Stored records:
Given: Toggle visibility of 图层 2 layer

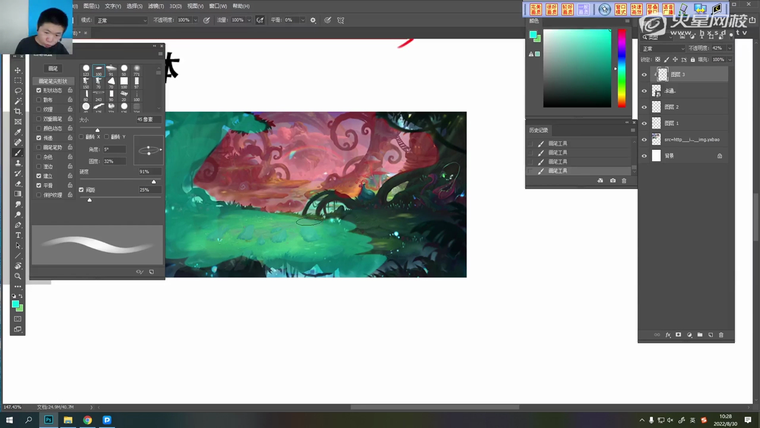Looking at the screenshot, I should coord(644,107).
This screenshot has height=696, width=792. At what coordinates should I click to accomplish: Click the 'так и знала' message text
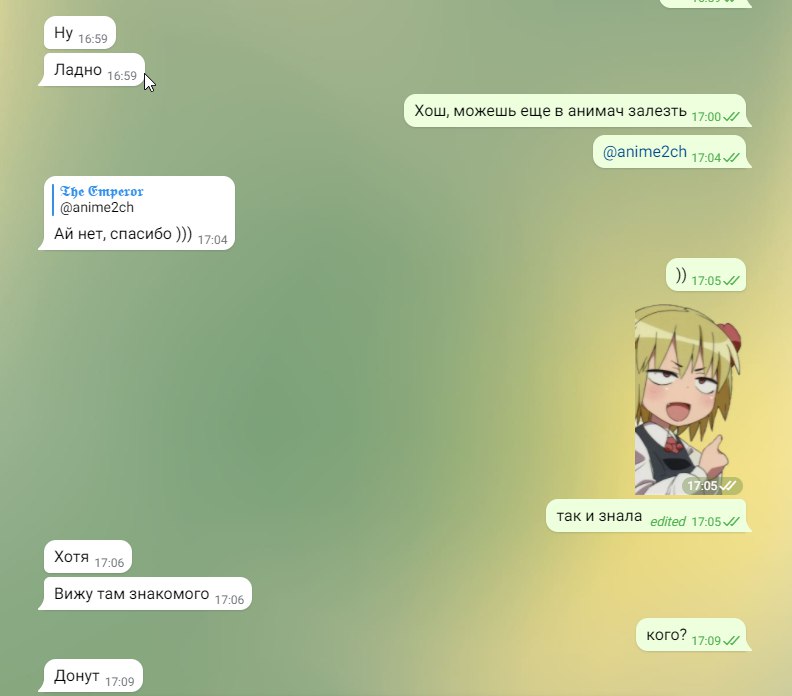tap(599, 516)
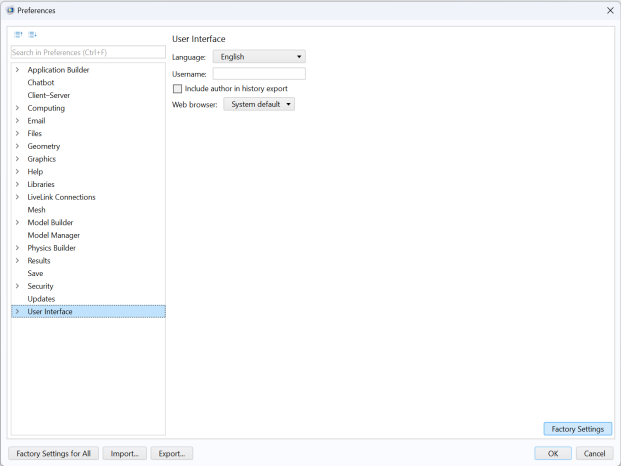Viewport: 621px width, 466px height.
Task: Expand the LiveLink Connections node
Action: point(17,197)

Task description – Could you write the entries out again exactly, without their pictures?

Result of this exercise –
Given: Toggle visibility of 图层 2 layer

Looking at the screenshot, I should coord(644,107).
This screenshot has height=696, width=792. At what coordinates should I click to accomplish: Click the 'так и знала' message text
tap(599, 516)
Viewport: 621px width, 466px height.
Task: Expand the LiveLink Connections node
Action: point(17,197)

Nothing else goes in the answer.